Nine months on from its ‘noisy’ predecessor, the CX2, Ricoh’s CX3 turns its attention to noise reduction
Images have good dynamic range and the auto white balance produces natural tones, particularly in daylight conditions
Back-illuminated sensors should produce less noise. The CX3 scored well in our resolution charts reaching the 20 marker at ISO 80 and 14 at ISO 3200. Pictures I took of flowers on my kitchen table in low light using the noise-reduction system showed that the auto setting is generally reliable in handling noise and maintaining true colour. Any differences to the auto setting using manual settings were minimal.
When the 28-300mm (equivalent) lens is at its longest telephoto focal length, the vibration reduction negates camera shake, despite the wobbly appearance on screen. Handheld exposures in relatively low light were sharp for shutter speeds shorter than 1/60sec.
Without manual exposure modes, there is a greater emphasis on the performance of the auto shooting and scene auto modes.
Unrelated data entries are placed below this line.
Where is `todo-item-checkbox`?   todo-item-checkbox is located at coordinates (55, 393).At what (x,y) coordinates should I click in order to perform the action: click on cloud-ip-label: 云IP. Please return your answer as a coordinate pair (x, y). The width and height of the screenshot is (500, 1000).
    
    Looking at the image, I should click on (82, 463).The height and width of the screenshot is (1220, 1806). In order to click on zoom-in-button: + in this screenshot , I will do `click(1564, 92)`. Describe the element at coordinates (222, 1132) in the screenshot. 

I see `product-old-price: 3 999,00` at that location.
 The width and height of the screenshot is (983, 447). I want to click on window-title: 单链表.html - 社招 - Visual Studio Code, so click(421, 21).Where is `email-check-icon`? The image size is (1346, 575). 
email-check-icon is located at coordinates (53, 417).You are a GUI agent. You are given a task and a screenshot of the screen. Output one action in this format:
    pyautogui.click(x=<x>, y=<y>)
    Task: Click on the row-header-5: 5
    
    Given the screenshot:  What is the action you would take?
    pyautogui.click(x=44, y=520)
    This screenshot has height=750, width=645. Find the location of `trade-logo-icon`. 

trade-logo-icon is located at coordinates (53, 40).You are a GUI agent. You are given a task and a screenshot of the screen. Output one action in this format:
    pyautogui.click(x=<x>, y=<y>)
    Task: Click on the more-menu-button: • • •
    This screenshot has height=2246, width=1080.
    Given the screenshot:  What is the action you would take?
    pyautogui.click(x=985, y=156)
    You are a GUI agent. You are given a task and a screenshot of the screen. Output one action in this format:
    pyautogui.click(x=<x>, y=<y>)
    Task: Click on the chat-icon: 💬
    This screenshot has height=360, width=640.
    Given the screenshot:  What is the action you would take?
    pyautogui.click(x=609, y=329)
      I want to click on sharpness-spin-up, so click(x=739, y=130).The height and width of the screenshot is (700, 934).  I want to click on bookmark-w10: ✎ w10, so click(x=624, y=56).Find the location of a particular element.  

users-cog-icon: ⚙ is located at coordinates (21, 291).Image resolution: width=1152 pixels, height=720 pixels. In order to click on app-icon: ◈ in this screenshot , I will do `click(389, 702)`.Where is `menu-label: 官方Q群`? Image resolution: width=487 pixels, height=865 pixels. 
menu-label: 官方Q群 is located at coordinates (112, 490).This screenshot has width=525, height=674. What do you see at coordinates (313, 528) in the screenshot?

Using both these modes, my images have a good dynamic range and accurate metering, although I did find I missed not having aperture priority control.
There is the option of manual exposure compensation with values of ±2EV. Autobracketing is also possible over three images to ±0.5EV. Also, the auto white balance system produces natural tones, particularly in daylight conditions. However, I would not recommend the ‘vivid’ shooting mode, as it tends to produce oversaturated colours.
The DR (dynamic range) mode combines two exposures and the strength of the effect can be adjusted over five levels from very weak to strong, using the dynamic range expansion. The camera needs to be kept steady during the two exposures and image processing takes just under 2secs in this mode, which is faster than that of the CX2.